Thiruvananthapuram: The political sky of Kerala, long lit by the searing fire of a revolutionary sun, has darkened. V.S. Achuthanandan, one of India’s oldest and most uncompromising communist leaders, has passed into history. His voice, which once thundered in protest and reason alike, has now been silenced by time. Yet, his legacy lives vivid, thorny, unforgettable in the collective consciousness of a state he helped shape with vision, fury, and unrelenting resolve.
VS, as he was fondly and famously known, was not carved out of political grooming or academic elitism. He was sculpted by pain. Orphaned early and denied formal education in his formative years, he began life as a worker in a tailoring shop and later in a printing press. It was there that the early seeds of rebellion sprouted. He saw not just ink on paper, but injustice etched into every headline.
His entry into the Communist Party was not just ideological; it was visceral. The Punnapra Vayalar uprising of 1946, a workers’ revolt drenched in blood and crushed by princely might, left an indelible scar on VS’s soul.
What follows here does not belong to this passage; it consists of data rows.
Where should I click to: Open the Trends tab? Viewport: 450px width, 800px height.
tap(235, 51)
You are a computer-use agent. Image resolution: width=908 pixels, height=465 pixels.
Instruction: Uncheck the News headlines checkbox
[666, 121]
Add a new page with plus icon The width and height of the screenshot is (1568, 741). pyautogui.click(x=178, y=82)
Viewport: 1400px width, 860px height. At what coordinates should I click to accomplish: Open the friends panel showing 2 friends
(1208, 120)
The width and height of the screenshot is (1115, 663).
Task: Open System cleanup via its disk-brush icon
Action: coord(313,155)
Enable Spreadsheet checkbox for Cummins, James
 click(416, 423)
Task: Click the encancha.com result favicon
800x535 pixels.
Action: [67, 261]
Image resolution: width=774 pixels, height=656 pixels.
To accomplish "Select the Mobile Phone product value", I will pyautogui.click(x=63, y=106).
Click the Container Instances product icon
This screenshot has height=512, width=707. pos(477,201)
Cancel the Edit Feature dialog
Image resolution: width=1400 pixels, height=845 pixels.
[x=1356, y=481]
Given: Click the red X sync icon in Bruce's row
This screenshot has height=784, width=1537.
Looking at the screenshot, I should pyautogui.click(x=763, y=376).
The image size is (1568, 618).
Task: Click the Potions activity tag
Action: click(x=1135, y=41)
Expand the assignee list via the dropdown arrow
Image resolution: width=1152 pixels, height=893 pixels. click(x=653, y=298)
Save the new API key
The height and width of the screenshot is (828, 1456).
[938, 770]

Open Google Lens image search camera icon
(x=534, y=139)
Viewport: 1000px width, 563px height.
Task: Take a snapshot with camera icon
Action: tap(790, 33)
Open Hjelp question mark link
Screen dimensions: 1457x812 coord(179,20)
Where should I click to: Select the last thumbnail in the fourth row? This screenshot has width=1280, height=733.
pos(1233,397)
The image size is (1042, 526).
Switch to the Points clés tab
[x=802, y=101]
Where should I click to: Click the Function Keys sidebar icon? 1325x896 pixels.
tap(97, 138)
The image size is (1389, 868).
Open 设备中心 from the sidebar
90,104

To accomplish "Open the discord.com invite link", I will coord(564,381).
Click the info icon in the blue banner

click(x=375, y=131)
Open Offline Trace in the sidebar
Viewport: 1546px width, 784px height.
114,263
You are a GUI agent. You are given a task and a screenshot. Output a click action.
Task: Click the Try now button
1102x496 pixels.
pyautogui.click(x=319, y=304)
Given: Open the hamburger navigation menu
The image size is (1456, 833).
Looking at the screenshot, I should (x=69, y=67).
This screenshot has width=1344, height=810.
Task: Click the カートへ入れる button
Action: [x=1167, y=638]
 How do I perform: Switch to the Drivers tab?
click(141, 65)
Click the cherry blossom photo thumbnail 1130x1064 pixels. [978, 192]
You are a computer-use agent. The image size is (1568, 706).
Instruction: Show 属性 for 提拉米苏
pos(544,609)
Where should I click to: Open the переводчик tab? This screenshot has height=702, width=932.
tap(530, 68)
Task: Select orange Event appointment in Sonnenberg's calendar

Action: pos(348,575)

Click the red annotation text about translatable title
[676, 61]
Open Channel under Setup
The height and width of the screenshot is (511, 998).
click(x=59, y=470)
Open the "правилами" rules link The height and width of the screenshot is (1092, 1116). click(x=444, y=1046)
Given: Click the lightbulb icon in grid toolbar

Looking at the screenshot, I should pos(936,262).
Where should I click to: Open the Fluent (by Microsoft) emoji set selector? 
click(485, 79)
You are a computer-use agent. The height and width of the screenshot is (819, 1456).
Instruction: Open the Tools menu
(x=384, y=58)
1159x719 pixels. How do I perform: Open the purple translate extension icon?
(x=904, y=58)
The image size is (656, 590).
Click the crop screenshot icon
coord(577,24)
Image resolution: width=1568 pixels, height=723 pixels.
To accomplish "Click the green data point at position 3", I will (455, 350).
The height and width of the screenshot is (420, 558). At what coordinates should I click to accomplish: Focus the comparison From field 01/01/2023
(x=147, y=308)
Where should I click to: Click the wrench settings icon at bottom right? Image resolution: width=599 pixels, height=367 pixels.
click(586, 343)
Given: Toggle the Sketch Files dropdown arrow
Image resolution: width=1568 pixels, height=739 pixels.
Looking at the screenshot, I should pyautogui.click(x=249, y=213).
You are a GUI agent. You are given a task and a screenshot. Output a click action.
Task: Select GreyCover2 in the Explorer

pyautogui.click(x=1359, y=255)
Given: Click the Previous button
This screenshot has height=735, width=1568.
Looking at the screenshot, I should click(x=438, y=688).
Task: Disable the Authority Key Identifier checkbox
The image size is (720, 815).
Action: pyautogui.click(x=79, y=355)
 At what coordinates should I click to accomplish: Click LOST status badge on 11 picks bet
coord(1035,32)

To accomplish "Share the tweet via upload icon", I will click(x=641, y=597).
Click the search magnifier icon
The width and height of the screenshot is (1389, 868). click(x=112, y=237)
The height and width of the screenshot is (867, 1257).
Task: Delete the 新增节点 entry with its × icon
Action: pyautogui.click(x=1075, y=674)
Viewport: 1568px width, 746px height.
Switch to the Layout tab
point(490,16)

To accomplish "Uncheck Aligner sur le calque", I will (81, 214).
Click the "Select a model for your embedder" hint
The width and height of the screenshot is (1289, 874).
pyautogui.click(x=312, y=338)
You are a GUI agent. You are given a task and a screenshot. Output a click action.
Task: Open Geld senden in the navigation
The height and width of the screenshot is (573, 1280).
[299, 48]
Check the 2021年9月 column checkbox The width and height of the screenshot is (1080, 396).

And from those ashes rose a man who would dedicate his entire life to dismantling oppression, whether it came cloaked in royal robes or capitalist contracts.
Though he scaled the highest office in the state becoming Chief Minister of Kerala in 2006 it was never power that drove him. In fact, power often seemed to sit awkwardly on his shoulders. VS was more at home among peasants than ministers, in the slums rather than secretariats. Even when ensconced in the corner office of Cliff House, his government quarters, his heart beat for the landless and voiceless.
He waged political battles not just across the aisle, but within his own party. When the CPI(M) veered off its ideological course, he was its loudest internal critic. When land was grabbed under the guise of development, he stood on the frontlines even as Chief Minister to challenge encroachments in Munnar. He was a paradox: a ruler who rebelled, a party man who dissented, a veteran who remained forever young in spirit.
VS’s connection with the masses was magnetic. Even in the era of social media and political marketing, he needed no stage-managed campaigns. A word from him, a wave of his hand, and crowds would swell. His language was not flowery or academic it was sharp, earthy, and deeply local. His speeches carried the smell of the soil, the sting of injustice, and the clarity of a working man’s logic.
To the poor and the middle class, he was a rare figure who never lost his ground. His ageing body, bent and slow in the later years, carried the weight of a movement, a history, and the unmet dreams of the dispossessed. And when his health declined, it wasn’t just a leader stepping back it was a collective heartbreak for those who saw in him a last remnant of a fading idealism.
Now that VS has left this world, Kerala stands in contemplative silence. His death marks not just the end of a long life it marks the departure of an era where politics had sincerity, where ideology had teeth, and where public life meant public service, not self-promotion.
VS was not perfect. He was often at odds with his own party, occasionally controversial, and never one to mince words. But it is precisely this rawness that made him real. In an age of polished politicians and manufactured consensus, he remained the stubborn truth-teller, the last uncompromising Marxist of Kerala’s old guard.
Even in his twilight, VS was more than a memory he was a presence. Now, as his body is laid to rest, his legacy rises. Every struggling worker, every dispossessed farmer, every student with a clenched fist and a dream in their heart will find something of VS in themselves. His battles from Punnapra to the Assembly are now chapters in the book of Kerala’s political identity.
VS Achuthanandan is no more. But like the evening sun that leaves behind a lingering glow, his life continues to light the path for those who dare to dream radically, speak fearlessly, and fight endlessly.
The revolutionary sun has set. But its embers remain, warming the conscience of Kerala for generations to come.